┌─ DATA

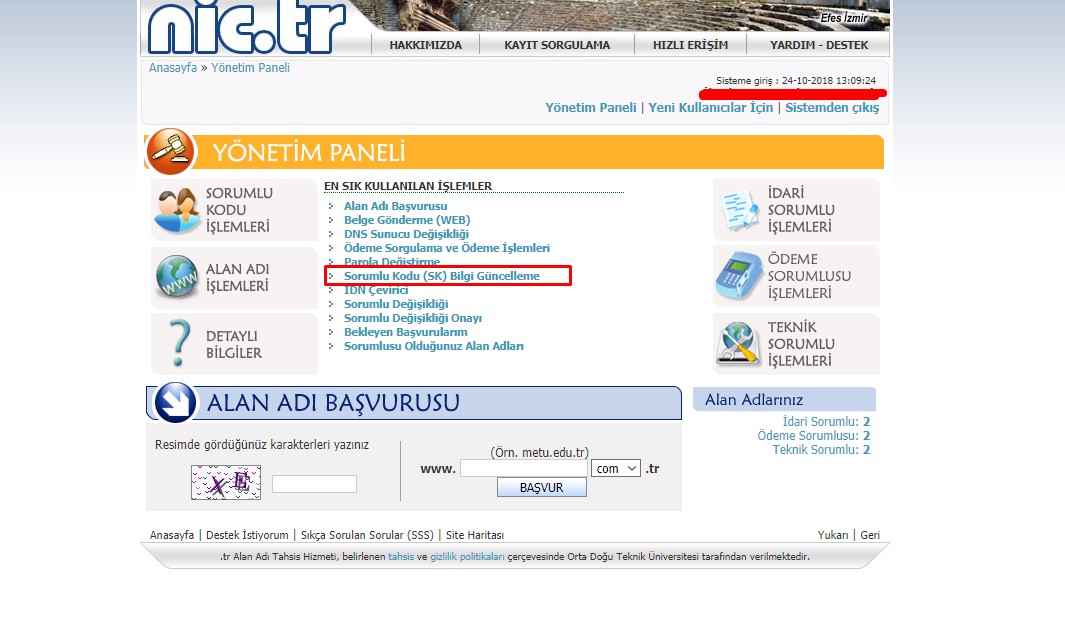Open Sorumlu Kodu (SK) Bilgi Güncelleme link
This screenshot has height=625, width=1065.
[441, 276]
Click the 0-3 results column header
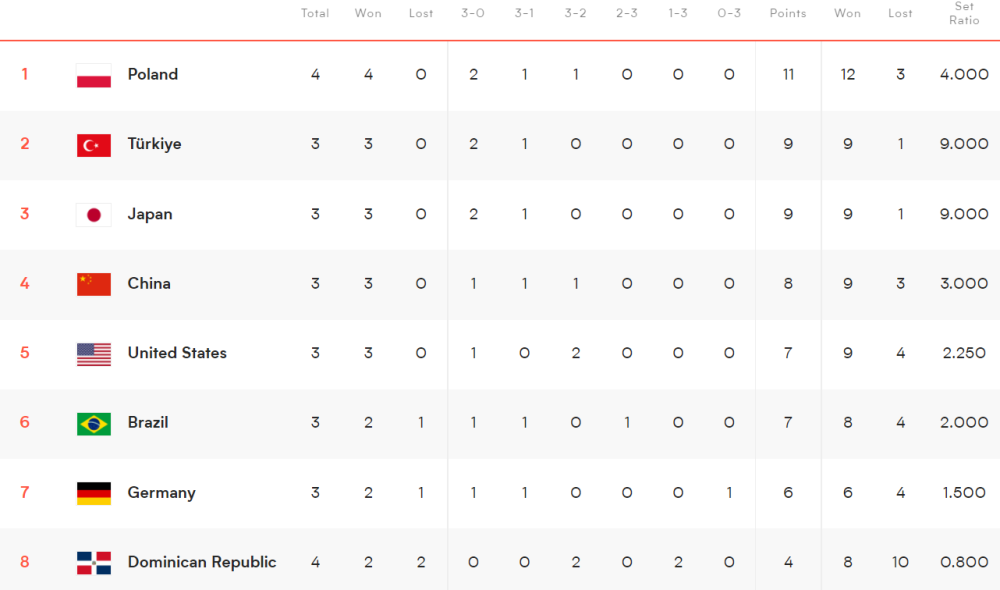The width and height of the screenshot is (1000, 590). pos(729,13)
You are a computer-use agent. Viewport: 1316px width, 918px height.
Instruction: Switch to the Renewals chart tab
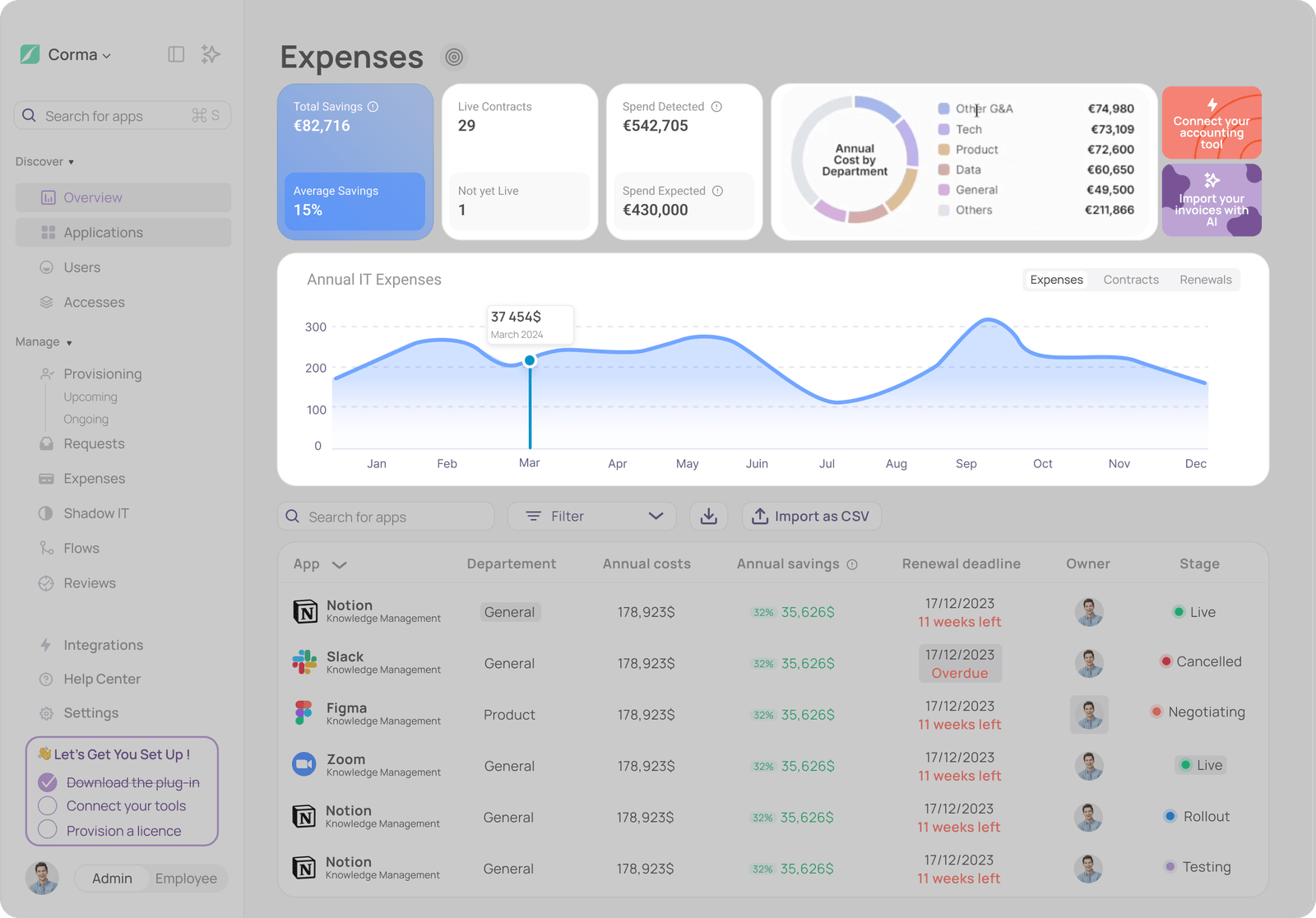tap(1206, 280)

└─

## AIM OF THE TASK
Give back, word for word, the lines from the line that contains "You are a computer-use" through the last line of the records, with no pictures and nothing else.

## RESULT OF THIS EXERCISE
You are a computer-use agent. Viewport: 1316px width, 918px height.
Instruction: Switch to the Renewals chart tab
tap(1206, 280)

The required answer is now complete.